Todo fue así: novato, chiquito, esforzado, sin la espontaneidad del hábito, sin la práctica de externar la rabia o la alegría. Gente que iba con mucha expectativa y mucha decisión, y que se fueron contentas con la aventura de haber hecho algo, y de salir en el periódico "haciendo desmadre", aunque el mayor desmadre, creo, fue no haber marchado por la banqueta.
Y, sin embargo, a mí es la marcha que más honestamente me ha hablado de despertares.
Entonces acá tengo que correr la cortina y hacer un flashback al lunes antes de la marcha, en casa de V., en donde nos reunimos tres chicas, V., y yo, a hablar sobre feminismo, decidir si íbamos a marchar juntas, y si nos íbamos a presentar como colectivo. "Colectiva", les dije yo, porque ése es el léxico del movimiento feminista. "Colectivo", corrigieron ellas, "todavía no somos tan radicales".

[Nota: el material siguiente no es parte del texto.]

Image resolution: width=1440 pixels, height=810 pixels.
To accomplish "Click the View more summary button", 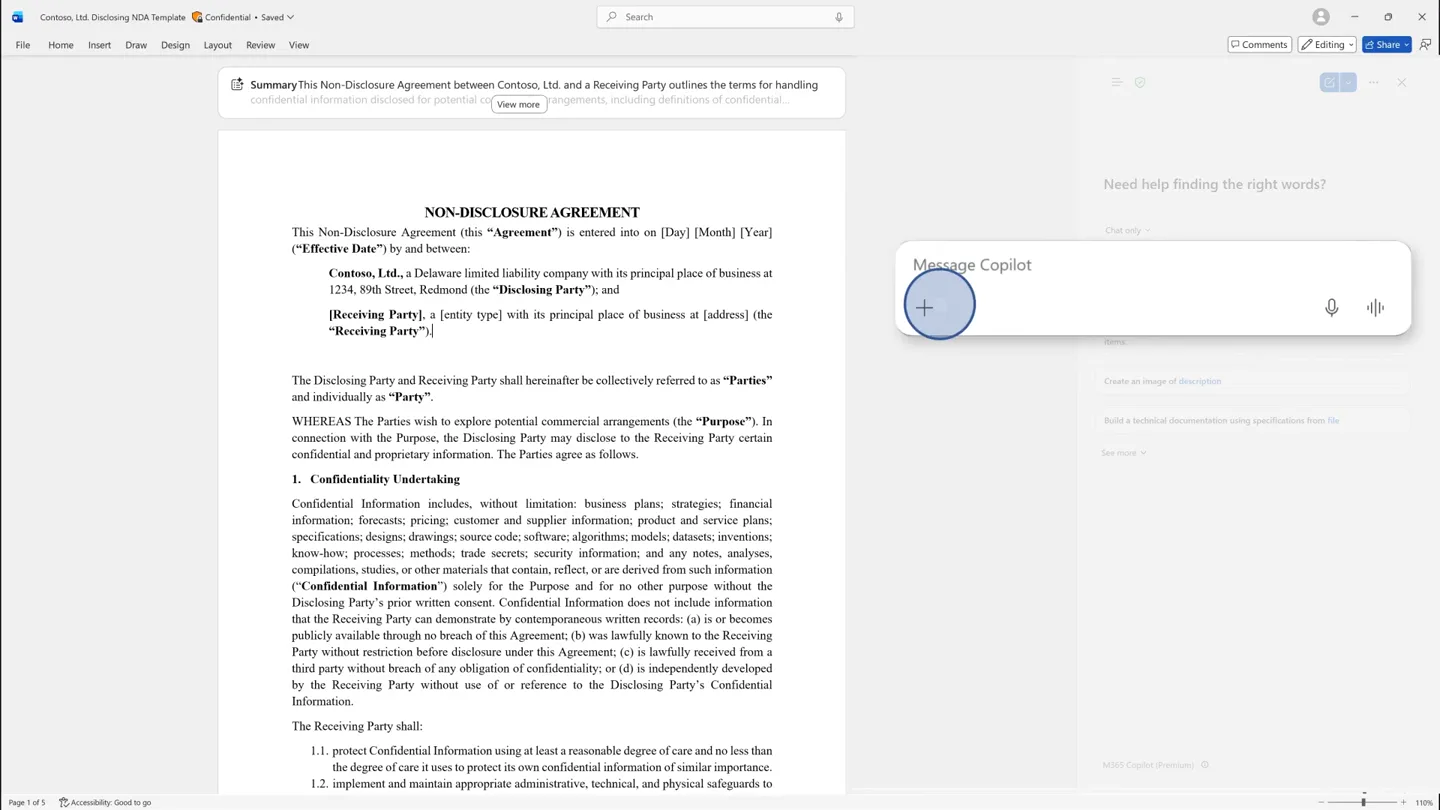I will tap(518, 104).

Ese lunes todas, sin excepción, me dijeron como disculpándose que "estaban en pañales". Una de ellas me dijo: "yo sí concuerdo con esto que estamos discutiendo, pero creo que me falta mucho para llegar a decirme feminista". Las demás dijeron sentirse igual. Luego hablamos de procesos, y de cómo ser feminista es tan fácil como empezar por apropiarse ni más ni menos que del propio cuerpo: que nadie lo toque sin nuestro consentimiento, que nadie lo violente, que nadie lo consuma, que nadie lo juzgue, que nadie lo humille, que nadie le dicte la agenda ni le cuente las calorías.
Yo, feminista, abortista, solterona, sin hijos, que hace 8 años salí corriendo de la conservadora sociedad saltillense para volverme invisible en el D.F., el domingo marché junto a ellas, el naciente colectivo, y al verlas sonriendo para el periódico Vanguardia, y gritando por la calle de Aldama que la alerta feminista camina por Saltillo, no pude sino sentirme llena de admiración. Qué jodidamente valientes estas chicas que un día antes fueron a Suburbia a comprar camisetas del mismo color: violeta.